I’m just going to put this out there- I love National Trust properties. Yes, I am well aware this is probably going to ruin my street cred (ha as if I have street cred) but I really do love nothing more on a weekend than going and exploring a stately home, manicured garden and some pretty quintessentially English landscapes. In Australia, we don’t have many of these historic buildings. We have a completely different history. So maybe this is where my fascination with these properties comes from I’m just not used to them. We read about mansions and castles in books but never got to actually see any or walk around them.
I love the history, the stories, the artwork, the secret gardens if all just makes you feel like stepping back in time (or often for me like I am a royal queen) and seeing how different life was in the past. I think the national trust has done a tremendous job restoring and maintaining these properties. To think they are still standing and still intact after 100s of years is amazing.
We’ve been to see quite a few places over the years and some of which has been blogged about previously (and many still to be blogged about) but over the Easter weekend this year we ventured to the Elizabethan Gem Montacute House.
Located just outside of Yeovil in Somerset this commanding house was built by Sir Edward Phelips in 1598. He was obviously a wealthy and powerful in those days and he was most commonly known for his role in the prosecution in the trial against Guy Fawkes.
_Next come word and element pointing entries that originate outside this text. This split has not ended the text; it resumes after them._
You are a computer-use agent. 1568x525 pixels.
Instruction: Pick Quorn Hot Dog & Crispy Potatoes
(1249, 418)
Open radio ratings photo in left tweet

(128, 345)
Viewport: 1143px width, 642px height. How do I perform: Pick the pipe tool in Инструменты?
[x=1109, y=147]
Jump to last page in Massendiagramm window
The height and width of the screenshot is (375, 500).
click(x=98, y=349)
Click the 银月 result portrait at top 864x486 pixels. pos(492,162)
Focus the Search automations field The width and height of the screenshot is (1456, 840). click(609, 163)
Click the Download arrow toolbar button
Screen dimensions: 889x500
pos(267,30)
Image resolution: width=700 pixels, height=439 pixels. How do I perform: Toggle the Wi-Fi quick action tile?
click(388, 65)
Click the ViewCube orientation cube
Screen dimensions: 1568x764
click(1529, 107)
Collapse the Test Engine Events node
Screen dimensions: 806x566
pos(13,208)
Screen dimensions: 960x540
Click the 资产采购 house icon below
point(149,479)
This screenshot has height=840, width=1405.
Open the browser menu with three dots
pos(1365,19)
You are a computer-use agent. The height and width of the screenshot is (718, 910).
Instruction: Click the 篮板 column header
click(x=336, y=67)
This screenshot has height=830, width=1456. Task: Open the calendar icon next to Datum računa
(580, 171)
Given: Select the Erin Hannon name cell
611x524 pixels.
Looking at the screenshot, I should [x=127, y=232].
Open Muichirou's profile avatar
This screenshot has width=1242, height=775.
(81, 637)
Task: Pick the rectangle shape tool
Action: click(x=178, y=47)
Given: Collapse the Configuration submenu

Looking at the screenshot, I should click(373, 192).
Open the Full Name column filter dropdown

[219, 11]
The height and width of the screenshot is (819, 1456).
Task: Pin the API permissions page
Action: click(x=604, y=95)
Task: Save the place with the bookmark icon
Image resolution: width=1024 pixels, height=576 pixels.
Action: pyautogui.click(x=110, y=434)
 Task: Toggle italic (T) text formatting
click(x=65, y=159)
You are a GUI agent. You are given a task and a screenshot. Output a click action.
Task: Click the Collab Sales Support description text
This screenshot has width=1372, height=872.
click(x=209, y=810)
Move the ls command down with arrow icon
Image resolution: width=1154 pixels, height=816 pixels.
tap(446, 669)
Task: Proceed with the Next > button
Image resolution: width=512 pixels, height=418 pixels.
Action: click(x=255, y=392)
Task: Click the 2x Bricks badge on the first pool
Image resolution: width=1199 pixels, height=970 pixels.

He was also on very good terms with King James who donated a portrait of himself which is still on display in the house to this very day.
The building is made from the local Ham Stone which gives the building a lovely honey tint. Walking up to the gate you get a lovely view of the house and can see why it’s been used in so many films and Tv programs. The gardens are well manicured and full of colour, especially with the brightly coloured tulips. My personal favourite was the wibbly wobbly hedge that looks like a big green cloud. My other half loved the orangery so much he is now planning to try and build one for us.
After strolling around the gardens we then headed into the house and found signs of the past in all rooms. We even saw a historic version of an ensuite. The most impressive inside the house was the Long Gallery. This is apparently the longest of its kind in the country and houses over 60 portraits. They are spectacular and yes you can feel all theirs eyes watching you. The portraits are on loan from the National Portrait Gallery and well worth seeing. Seeing all the faces, the fashion and different techniques just add more insight into the past. I liked seeing the lesser known portraits just as much as seeing ones of Queen Elizabeth the First and Henry VIII.
When we finished exploring through the house and gardens we then also went to out to explore the village that shares its name with the house. The ham stone is present throughout the village and it couldn’t have been more British if it tried. Two sweet pubs and a very creepy looking museum. It was a lovely little village.
To visit the property is £12.60 per adult from March to October. Outside of these times, you can only visit the garden and there is a discounted rate for those months. We actually opted to sign up for a year membership to the NT on our visit. I’ve never felt so middle aged in my whole life. But you know what I don’t care I’m just going to keep looking through my book to see where we can have our next weekend adventure.